Jim didn’t dare answer. His throat felt a little sore, but worse than that, his head spun like crazy whenever he moved it the slightest bit.

McCoy’s feet came into view and then the doctor crouched in front of him, probably scanning him with his tricorder. A sharply sucked-in breath told Jim that things were, in fact, as bad as they felt. Really, if it hadn’t been nearly a dozen of them, Jim knew he could have taken the bastards on. He had fought back, dammit, but here he was now, battered and broken, and all he could think of was how to get back at every single one of them. He’d start by pissing in their shoes. Or maybe their beds? He wondered if the ceilings in their dorms were made out of metal or plaster and if he should nail their uniforms to it, too, while he was there to piss in their shoes.

A small voice in the back of his head – the rational, generally ignored part of him – told him to let it go, but most of him knew that if he didn’t retaliate, those guys would continue making his life hell. There was a certain, unspoken code between cadets that regulated feuds. It pretty much said anything was allowed just short of causing permanent damage. The feud only ended when one side publicly admitted defeat or when they mutually decided to lay the conflict to rest. But command track cadets didn’t back down, and Jim would fight tooth and nail. He had to win the upper hand here, for self-preservation if not for his pride. The only thing he couldn’t do was report it.

“We should report this.” McCoy’s voice interrupted his thoughts, accompanied by the sound of a communicator being flipped open. Of course, medical students were exempt from such conflicts.

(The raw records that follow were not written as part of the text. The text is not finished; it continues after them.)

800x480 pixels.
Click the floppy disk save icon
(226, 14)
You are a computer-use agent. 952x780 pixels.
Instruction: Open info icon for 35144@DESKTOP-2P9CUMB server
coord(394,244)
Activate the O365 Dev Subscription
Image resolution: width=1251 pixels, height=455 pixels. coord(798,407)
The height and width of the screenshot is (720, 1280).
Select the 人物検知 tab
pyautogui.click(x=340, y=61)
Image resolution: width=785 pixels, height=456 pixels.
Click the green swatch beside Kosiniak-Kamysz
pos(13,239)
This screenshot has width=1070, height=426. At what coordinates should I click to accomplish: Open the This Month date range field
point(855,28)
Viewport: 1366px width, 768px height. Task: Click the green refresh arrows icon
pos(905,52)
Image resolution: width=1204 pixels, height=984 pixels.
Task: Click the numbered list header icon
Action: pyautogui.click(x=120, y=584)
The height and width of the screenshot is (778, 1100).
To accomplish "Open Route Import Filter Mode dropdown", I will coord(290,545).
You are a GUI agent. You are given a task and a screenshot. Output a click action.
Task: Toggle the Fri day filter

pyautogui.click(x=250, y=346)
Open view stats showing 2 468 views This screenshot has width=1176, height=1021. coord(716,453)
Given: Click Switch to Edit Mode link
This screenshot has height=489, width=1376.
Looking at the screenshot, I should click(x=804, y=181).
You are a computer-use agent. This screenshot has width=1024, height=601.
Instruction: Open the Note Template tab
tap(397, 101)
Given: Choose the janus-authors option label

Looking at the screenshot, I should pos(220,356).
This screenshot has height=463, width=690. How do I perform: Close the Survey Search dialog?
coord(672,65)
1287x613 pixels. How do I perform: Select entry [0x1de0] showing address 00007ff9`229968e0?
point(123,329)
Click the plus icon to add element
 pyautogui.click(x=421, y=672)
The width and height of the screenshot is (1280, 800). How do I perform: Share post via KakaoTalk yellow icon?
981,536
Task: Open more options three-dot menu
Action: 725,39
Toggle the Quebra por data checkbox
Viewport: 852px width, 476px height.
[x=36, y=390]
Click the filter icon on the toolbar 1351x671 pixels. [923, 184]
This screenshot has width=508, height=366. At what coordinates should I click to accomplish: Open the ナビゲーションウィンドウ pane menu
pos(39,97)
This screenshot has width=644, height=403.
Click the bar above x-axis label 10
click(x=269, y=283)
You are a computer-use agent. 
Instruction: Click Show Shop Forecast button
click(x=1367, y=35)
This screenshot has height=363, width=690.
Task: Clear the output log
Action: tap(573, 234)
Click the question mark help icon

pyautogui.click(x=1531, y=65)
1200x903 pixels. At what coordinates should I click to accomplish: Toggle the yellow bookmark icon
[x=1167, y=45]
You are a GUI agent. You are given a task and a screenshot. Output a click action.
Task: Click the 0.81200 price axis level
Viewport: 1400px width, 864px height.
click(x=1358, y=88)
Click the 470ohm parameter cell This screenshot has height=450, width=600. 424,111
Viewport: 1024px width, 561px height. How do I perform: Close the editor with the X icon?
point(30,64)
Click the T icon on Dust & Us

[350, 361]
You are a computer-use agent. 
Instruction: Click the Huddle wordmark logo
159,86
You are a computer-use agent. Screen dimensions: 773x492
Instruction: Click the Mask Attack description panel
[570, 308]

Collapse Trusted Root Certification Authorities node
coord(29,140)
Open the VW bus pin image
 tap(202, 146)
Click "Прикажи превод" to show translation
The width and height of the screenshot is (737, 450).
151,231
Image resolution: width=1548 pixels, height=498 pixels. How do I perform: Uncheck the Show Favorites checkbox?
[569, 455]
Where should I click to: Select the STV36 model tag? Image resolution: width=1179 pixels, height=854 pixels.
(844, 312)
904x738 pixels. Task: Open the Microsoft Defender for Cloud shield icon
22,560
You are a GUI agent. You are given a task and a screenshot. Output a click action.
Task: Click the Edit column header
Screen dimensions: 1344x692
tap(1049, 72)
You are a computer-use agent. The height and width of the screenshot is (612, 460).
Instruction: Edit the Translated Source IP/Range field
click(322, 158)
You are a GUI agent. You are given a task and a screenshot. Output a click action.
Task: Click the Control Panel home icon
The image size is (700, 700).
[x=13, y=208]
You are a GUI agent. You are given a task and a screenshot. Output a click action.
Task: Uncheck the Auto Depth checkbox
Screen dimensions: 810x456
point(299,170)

“No!” Jim managed to choke out, the ensuing pain threatening to take his consciousness.

“Jim, I can’t fix all this in my room. You need to go to the infirmary and they’re gonna ask questions.” McCoy argued, his tone soothing like Jim had never heard it before.

“Favor?” Jim croaked again, this time in a quieter voice that didn’t quite take him out like his shout. McCoy sighed heavily above him.

“The things you make me do, kid…”

McCoy made a couple of comms and called in favors left and right to have Jim secretly taken to an examination room without paper work, four stern looking nurses carrying him while one chewed McCoy out for his recklessness.

“You’re gonna be fine, kid.” McCoy assured him just as he set a hypo against Jim’s neck. There was a gentle squeeze of Jim’s hand, and then darkness enveloped him.

 

\---***---

 

When he woke up, he felt groggy and sleepy, but there was a prominent absence of pain that told Jim he was still on pain medication. After all these years, Jim intimately knew this feeling.

The dimmed glow of the lights seemed almost too bright for Jim’s tired eyes that managed to stay open for a few seconds before blinking shut again and dragging Jim back under. Consciousness was a fickle thing that night. It came and went like the tide and every time Jim woke up, it left him feeling more exhausted than before. Finally, a strong hand on his arm dragged him out of his restless sleep.

“Good morning, sleeping beauty.” McCoy’s deep, honeyed drawl drew Jim’s attention. Taking a deep, steadying breath, Jim carefully reached up and rubbed his eyes before looking up to where McCoy was standing.

His hand froze halfway back to the mattress.

Had his voice not given him away, Jim wouldn’t have recognized McCoy. The overall physical features matched his friend, but Jim had never seen that look on his face. There was an amused smirk on his lips and his facial expression was relaxed, nearly content.

But the eyes were all wrong.

There was a coldness in them that Jim was unfamiliar with, a deep, bottomless pit of darkness sucking up all light around it, even though McCoy’s eyes were wide and showed too much white in an intense, piercing stare aimed at Jim that made him – for lack of a better word – look utterly crazy.

Jim opted for silence.

“You should be better in an hour or two. The regenerators are about done. I can take you to my room, then, keep an eye on you.” McCoy explained in his usual doctor’s voice, but the smile on his face was just this side of too wide. Jim gulped and said nothing. “I just came to check on you. Sleep some more.” McCoy then placed a warm hand on Jim’s forehead, his pinkie idly brushing errand strands of hair away.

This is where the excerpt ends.